論文の概要: Risks, Causes, and Mitigations of Widespread Deployments of Large Language Models (LLMs): A Survey
- arxiv url: http://arxiv.org/abs/2408.04643v1
- Date: Thu, 1 Aug 2024 21:21:18 GMT
- ステータス: 処理完了
- システム内更新日: 2024-08-19 04:27:34.312970
- Title: Risks, Causes, and Mitigations of Widespread Deployments of Large Language Models (LLMs): A Survey
- Title(参考訳): 大規模言語モデル(LLM)の広範展開のリスク・原因・緩和に関する調査
- Authors: Md Nazmus Sakib, Md Athikul Islam, Royal Pathak, Md Mashrur Arifin,
- Abstract要約: 大規模言語モデル(LLM)は、テキスト生成、要約、分類において優れた能力を持つ自然言語処理(NLP)を変革した。
彼らの普及は、学術的完全性、著作権、環境への影響、データバイアス、公正性、プライバシといった倫理的考察など、多くの課題をもたらす。
本稿は、Google Scholarから体系的に収集・合成されたこれらの主題に関する文献に関する総合的な調査である。
- 参考スコア(独自算出の注目度): 0.0
- License: http://creativecommons.org/licenses/by/4.0/
- Abstract: Recent advancements in Large Language Models (LLMs), such as ChatGPT and LLaMA, have significantly transformed Natural Language Processing (NLP) with their outstanding abilities in text generation, summarization, and classification.
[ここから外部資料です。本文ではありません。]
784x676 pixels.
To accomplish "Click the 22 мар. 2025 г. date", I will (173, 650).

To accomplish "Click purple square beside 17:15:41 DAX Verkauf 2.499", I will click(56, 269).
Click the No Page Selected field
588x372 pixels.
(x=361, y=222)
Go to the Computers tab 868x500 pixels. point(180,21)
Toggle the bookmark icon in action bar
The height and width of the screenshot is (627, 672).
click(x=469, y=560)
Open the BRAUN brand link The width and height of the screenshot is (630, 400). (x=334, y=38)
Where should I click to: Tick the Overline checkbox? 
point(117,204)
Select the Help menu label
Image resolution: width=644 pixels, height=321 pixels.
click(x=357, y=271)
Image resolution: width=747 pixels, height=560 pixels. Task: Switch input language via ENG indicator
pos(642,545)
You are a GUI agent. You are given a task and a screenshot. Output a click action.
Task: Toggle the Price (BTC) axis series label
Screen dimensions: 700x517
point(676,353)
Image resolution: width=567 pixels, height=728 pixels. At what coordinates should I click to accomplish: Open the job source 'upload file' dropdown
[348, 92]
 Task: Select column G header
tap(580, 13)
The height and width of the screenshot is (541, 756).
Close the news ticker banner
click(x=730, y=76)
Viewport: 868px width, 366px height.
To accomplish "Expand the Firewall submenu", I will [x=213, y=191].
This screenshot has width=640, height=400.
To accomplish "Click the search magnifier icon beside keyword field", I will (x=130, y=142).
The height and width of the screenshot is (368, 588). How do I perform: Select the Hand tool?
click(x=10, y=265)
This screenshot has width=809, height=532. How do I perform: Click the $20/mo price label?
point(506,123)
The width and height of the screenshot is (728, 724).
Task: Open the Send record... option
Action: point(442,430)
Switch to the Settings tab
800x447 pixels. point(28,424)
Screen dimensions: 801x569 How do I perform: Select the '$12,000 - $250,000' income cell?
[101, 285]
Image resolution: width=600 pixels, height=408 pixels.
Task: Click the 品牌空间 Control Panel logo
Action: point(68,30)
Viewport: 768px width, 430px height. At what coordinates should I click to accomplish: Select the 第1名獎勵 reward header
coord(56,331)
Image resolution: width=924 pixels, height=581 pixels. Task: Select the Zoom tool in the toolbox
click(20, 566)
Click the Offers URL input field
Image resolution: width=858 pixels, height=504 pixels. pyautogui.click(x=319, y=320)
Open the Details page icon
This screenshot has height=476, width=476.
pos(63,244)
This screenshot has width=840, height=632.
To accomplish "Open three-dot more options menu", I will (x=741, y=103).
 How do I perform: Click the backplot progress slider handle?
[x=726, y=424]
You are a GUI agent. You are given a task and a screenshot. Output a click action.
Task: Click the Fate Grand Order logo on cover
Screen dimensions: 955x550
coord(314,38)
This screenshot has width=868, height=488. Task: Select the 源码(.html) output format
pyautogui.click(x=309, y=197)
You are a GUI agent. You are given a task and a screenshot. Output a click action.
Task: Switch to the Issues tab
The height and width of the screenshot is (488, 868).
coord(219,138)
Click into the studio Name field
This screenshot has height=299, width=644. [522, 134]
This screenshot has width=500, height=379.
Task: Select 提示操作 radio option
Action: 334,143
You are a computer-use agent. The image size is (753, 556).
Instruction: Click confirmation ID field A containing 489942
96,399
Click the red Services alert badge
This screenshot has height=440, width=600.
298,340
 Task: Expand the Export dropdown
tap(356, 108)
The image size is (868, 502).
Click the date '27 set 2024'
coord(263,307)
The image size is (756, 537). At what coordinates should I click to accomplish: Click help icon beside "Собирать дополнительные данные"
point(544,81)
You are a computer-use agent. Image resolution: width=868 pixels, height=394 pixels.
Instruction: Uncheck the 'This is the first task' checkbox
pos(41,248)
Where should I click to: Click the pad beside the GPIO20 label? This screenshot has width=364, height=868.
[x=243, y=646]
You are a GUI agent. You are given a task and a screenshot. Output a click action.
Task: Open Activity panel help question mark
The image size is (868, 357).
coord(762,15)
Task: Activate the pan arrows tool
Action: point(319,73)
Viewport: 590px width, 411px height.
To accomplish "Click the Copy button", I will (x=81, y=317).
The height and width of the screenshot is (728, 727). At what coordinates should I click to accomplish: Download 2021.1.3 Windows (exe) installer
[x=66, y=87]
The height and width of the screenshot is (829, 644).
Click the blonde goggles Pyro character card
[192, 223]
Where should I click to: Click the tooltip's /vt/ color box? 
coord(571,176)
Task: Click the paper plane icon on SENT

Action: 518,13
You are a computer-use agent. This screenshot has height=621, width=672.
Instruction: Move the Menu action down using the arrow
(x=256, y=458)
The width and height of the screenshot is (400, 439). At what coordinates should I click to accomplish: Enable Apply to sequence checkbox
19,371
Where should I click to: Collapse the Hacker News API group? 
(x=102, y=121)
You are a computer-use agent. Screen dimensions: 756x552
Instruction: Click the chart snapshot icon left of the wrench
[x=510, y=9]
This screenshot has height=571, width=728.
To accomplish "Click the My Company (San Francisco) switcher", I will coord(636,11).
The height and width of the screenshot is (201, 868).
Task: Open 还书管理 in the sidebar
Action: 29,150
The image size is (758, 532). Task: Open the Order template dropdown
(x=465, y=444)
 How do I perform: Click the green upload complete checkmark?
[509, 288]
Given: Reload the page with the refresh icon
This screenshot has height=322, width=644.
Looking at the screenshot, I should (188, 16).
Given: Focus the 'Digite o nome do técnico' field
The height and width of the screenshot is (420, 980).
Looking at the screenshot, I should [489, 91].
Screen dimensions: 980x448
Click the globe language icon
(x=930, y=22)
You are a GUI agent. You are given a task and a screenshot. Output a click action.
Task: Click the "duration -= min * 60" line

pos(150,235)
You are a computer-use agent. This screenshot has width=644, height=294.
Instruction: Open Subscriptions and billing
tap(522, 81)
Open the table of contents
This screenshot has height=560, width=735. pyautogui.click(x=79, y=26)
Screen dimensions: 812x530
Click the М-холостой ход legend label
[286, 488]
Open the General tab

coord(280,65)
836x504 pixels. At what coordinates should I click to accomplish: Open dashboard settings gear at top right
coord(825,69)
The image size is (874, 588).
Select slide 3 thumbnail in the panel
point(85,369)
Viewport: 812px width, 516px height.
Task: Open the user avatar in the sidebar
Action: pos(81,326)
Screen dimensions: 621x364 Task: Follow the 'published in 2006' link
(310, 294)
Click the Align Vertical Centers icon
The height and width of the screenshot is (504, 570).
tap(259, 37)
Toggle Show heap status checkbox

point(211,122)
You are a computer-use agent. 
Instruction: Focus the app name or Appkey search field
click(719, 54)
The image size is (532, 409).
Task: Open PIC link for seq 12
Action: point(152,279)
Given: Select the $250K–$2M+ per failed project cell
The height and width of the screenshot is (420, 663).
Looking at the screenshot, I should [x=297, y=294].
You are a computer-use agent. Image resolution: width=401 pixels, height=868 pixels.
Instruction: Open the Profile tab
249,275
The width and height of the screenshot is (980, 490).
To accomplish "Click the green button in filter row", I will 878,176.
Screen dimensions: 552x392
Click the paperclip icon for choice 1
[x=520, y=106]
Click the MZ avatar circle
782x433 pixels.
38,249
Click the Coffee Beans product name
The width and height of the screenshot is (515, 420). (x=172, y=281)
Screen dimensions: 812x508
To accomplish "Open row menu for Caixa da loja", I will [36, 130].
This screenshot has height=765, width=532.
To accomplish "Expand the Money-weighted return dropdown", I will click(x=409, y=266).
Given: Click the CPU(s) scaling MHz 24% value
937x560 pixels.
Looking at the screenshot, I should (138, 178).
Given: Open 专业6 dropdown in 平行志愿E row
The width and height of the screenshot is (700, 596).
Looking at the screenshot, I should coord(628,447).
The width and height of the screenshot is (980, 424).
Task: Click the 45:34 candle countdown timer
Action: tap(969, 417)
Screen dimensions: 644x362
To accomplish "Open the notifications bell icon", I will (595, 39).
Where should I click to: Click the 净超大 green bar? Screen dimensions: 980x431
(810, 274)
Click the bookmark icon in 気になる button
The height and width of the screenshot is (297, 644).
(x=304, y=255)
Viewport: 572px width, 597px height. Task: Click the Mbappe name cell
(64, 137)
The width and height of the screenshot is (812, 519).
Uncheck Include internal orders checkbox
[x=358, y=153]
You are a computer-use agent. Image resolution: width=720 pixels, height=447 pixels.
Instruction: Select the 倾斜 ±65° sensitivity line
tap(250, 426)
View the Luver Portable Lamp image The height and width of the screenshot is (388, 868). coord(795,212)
Nevertheless, their widespread adoption introduces numerous challenges, including issues related to academic integrity, copyright, environmental impacts, and ethical considerations such as data bias, fairness, and privacy. The rapid evolution of LLMs also raises concerns regarding the reliability and generalizability of their evaluations. This paper offers a comprehensive survey of the literature on these subjects, systematically gathered and synthesized from Google Scholar. Our study provides an in-depth analysis of the risks associated with specific LLMs, identifying sub-risks, their causes, and potential solutions. Furthermore, we explore the broader challenges related to LLMs, detailing their causes and proposing mitigation strategies. Through this literature analysis, our survey aims to deepen the understanding of the implications and complexities surrounding these powerful models.
- Abstract(参考訳): ChatGPTやLLaMAといった大規模言語モデル(LLM)の最近の進歩は、テキスト生成、要約、分類において優れた能力を持つ自然言語処理(NLP)を著しく変化させてきた。
それにもかかわらず、彼らの普及は、学術的完全性、著作権、環境への影響、データバイアス、公正性、プライバシーなどの倫理的考察など、多くの課題をもたらす。
LLMの急速な進化は、それらの評価の信頼性と一般化性に関する懸念も引き起こす。
本稿は、Google Scholarから体系的に収集・合成されたこれらの主題に関する文献に関する総合的な調査である。
本研究は,特定のLSMに関連するリスクを詳細に分析し,サブリスク,その原因,潜在的な解決策を同定する。
さらに, LLM に関する幅広い課題について検討し, その原因を詳述し, 緩和戦略を提案する。
この文献分析を通じて、これらの強力なモデルを取り巻く意味や複雑さの理解を深めることを目的としている。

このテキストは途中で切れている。